It was with great fanfare that the Andrews government announced the Suburban Rail Loop three months out from the 2018 election, but there have been red flags on the track ever since.

The latest problem is poor integration of proposed new stations with existing ones at Glen Waverley, Box Hill and Cheltenham. Local mayors want a rethink, so commuters won’t have to exit one station to enter the other, and to keep the distances short.

The government calls the Suburban Rail Loop “city-shaping” and argues we need it to complement the hub-and-spoke train system that takes passengers into the CBD. It sounds like a good idea, but there has been a litany of problems.

The mayors are right: the project needs a rethink – not just stations, but lock, stock and barrel.

The Suburban Rail Loop is a 90-kilometre passenger rail line that will arc around the city, from Cheltenham, through the eastern and northern suburbs, to the airport and around to Werribee. The sections from Cheltenham to the airport are scheduled for completion several decades from now, at a cost somewhere between $30 billion and $50 billion. It’s the largest public transport project ever to get going in Australia.

Suburban Rail Loop is not only the largest, but also one of the least scrutinised projects in recent Australian history. The project did not appear on Infrastructure Australia’s priority list. It wasn’t in the state government’s ‘Plan Melbourne’ blueprint. Infrastructure Victoria did not recommend the project and was not consulted before the government’s announcement. Neither was cabinet, nor the Department of Transport. Instead, the project had been worked on by Development Victoria, reportedly with the knowledge of only four ministers.

It still hasn’t made it to even the most preliminary stage of Infrastructure Australia’s priority list, but that didn’t stop Anthony Albanese, in the heat of the recent election campaign, from promising $2.2 billion of federal government money for the project.

This project is riddled with risk. Grattan Institute research shows that bigger projects are riskier projects; projects with first-announced costs of more than a billion dollars have a cost overrun almost half of the time, and the average increase in costs is 30 per cent. And if the project is announced close to an election, the average cost overrun is 23 per higher than for similar projects announced at other times.
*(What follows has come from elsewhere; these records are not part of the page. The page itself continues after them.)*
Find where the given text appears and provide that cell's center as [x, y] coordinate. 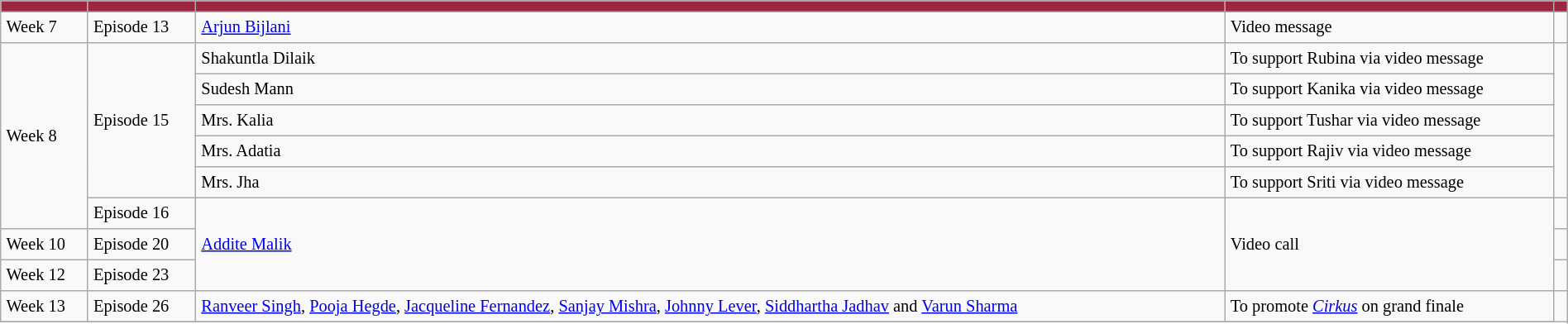
To support Kanika via video message [1389, 89]
Episode 23 [141, 275]
To support Tushar via video message [1389, 120]
Week 12 [45, 275]
Week 13 [45, 306]
Arjun Bijlani [710, 27]
Episode 15 [141, 120]
To support Rubina via video message [1389, 58]
Mrs. Jha [710, 182]
Shakuntla Dilaik [710, 58]
Sudesh Mann [710, 89]
Mrs. Kalia [710, 120]
Episode 26 [141, 306]
To support Rajiv via video message [1389, 151]
Ranveer Singh, Pooja Hegde, Jacqueline Fernandez, Sanjay Mishra, Johnny Lever, Siddhartha Jadhav and Varun Sharma [710, 306]
Week 7 [45, 27]
Week 8 [45, 136]
Mrs. Adatia [710, 151]
To support Sriti via video message [1389, 182]
Episode 16 [141, 213]
To promote Cirkus on grand finale [1389, 306]
Addite Malik [710, 244]
Episode 20 [141, 244]
Episode 13 [141, 27]
Week 10 [45, 244]
Video call [1389, 244]
Video message [1389, 27]
Extract the (X, Y) coordinate from the center of the cell holding the provided text.  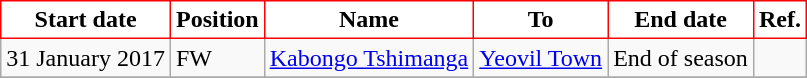
To (541, 20)
FW (217, 58)
End of season (681, 58)
Ref. (780, 20)
Name (369, 20)
Start date (86, 20)
Position (217, 20)
Kabongo Tshimanga (369, 58)
Yeovil Town (541, 58)
31 January 2017 (86, 58)
End date (681, 20)
Return [x, y] of the center of cell containing provided text 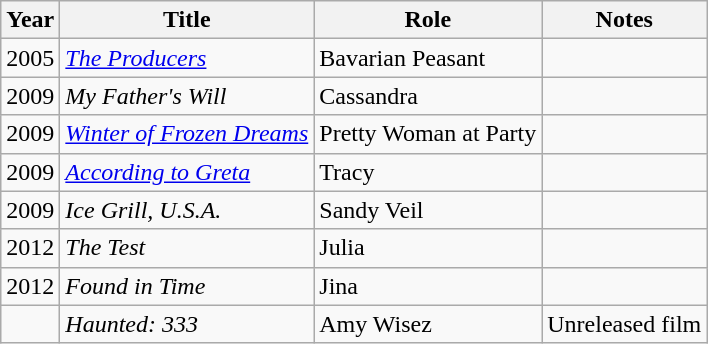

It’s true that public transport in Melbourne is patchy once you get away from the centre, and some outer areas are poorly served. The difficulty is scale: the suburbs just aren’t like the CBD. For heavy rail to compete with driving, there need to be frequent services and competitive trip times. And that requires large numbers of people travelling from a small number of origins to a small number of destinations.

But the 15 suburbs that will get a new station only have about 10 per cent of Melbourne’s jobs between them, and those jobs are dispersed throughout the suburb rather than concentrated the way they are in the CBD. Most of the suburbs getting a new rail station already have one on the current network – and that hasn’t transformed them into jobs hotspots.

Supporters of the Loop may say that if we had insisted on a careful process we wouldn’t have built the Sydney Opera House, and that the Suburban Rail Loop, too, will be transformative. The problem is, though, that there’s an infinite number of projects that could be transformative, and in the end, we need to choose with our eyes open.

To hit up every inhabitant of Melbourne for somewhere between $6000 and $12,000 just for the Cheltenham to the airport sections is a decision that should not be taken without the utmost due diligence.

In suburban areas, most people drive. That’s even more true post-pandemic, where people have shunned public transport due to an understandable fear of catching COVID.

And now we’re facing a time of high uncertainty; we simply don’t know which of our new patterns of work and travel will become permanent, and it’s a brave person who would say all the projects conceived pre-COVID are the right ones for a changed world.

NSW is slowing down its major projects, recognising that there’s just too much going on, and the tight market for engineering construction is pushing up prices. Victoria should follow suit.

We don’t have a good process for cancelling projects that turn out to be less attractive than they might have once seemed, but the mayors are right in calling for, at a minimum, a pause and a rethink.